**Required work**
Every line in the records below that holds the word "height" is to be copied.

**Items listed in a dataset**
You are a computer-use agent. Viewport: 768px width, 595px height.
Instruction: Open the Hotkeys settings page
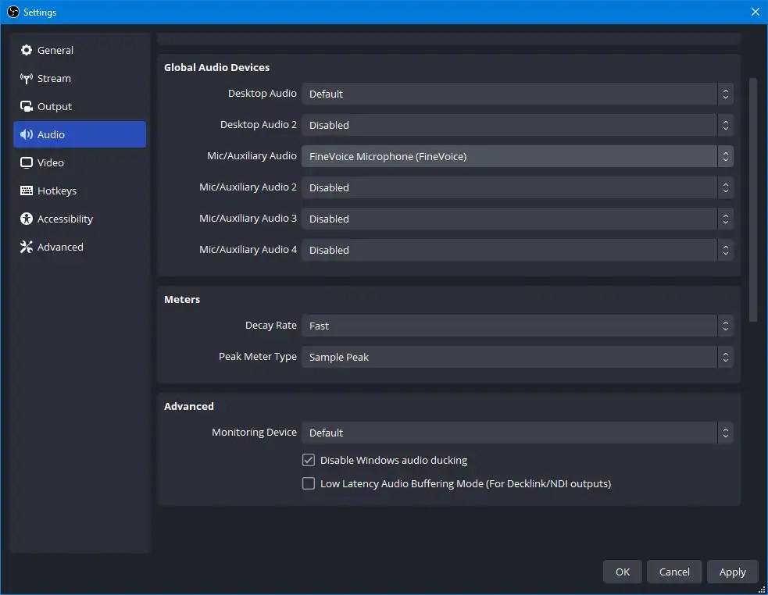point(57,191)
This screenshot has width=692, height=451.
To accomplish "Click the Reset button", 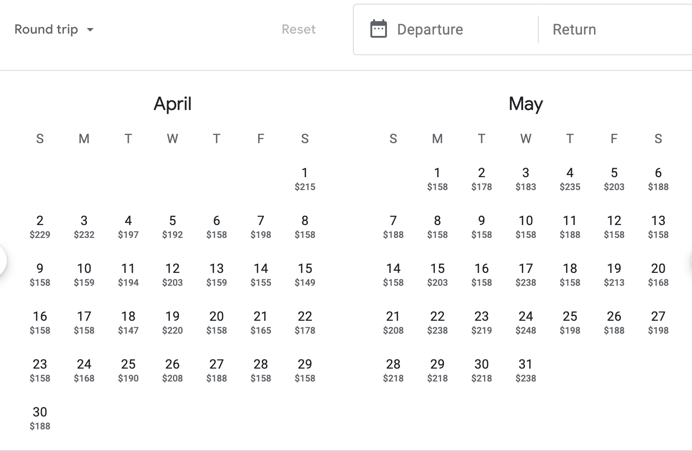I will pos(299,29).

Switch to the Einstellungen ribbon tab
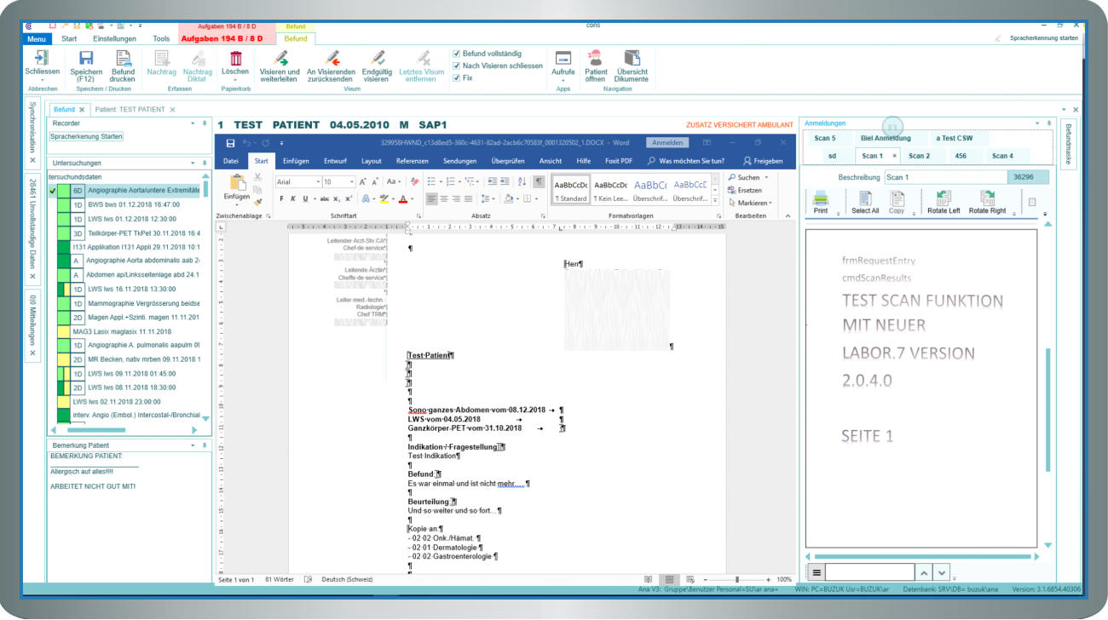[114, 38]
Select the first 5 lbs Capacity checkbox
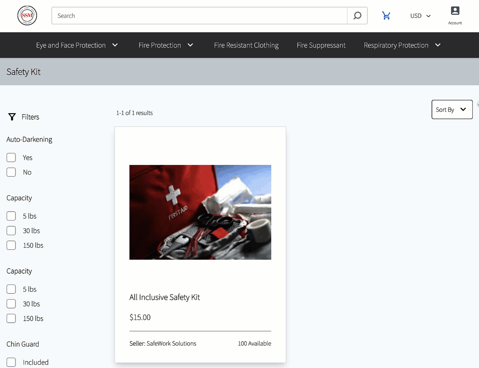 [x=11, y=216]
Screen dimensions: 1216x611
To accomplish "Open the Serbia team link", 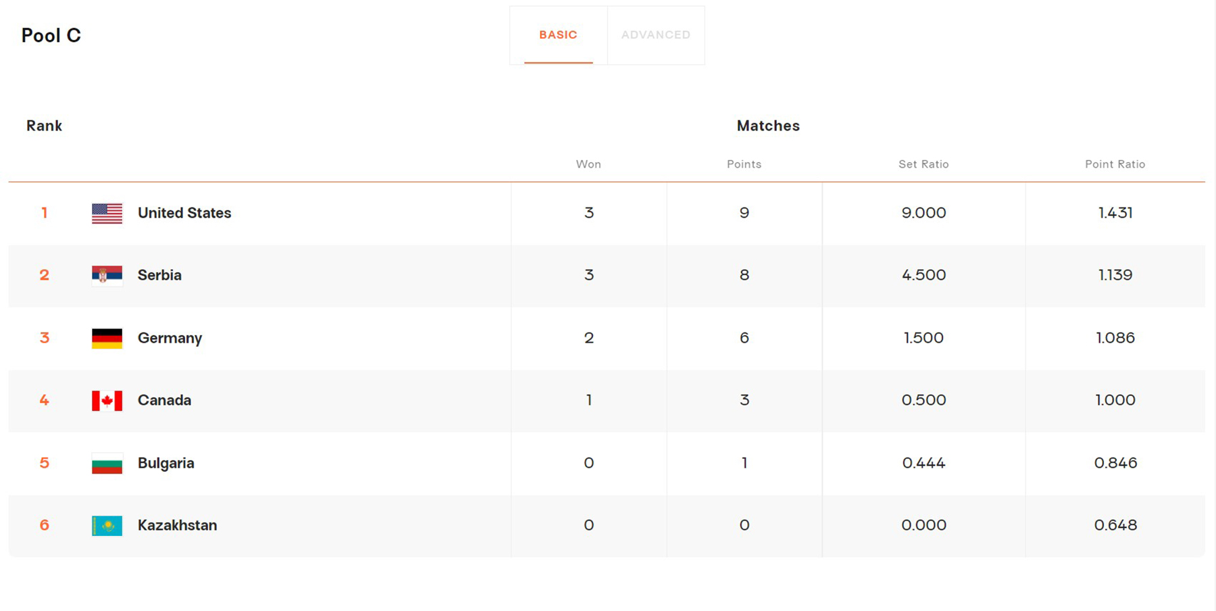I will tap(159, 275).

**Response to the exercise**
You are a computer-use agent. Viewport: 768px width, 595px height.
This screenshot has width=692, height=451.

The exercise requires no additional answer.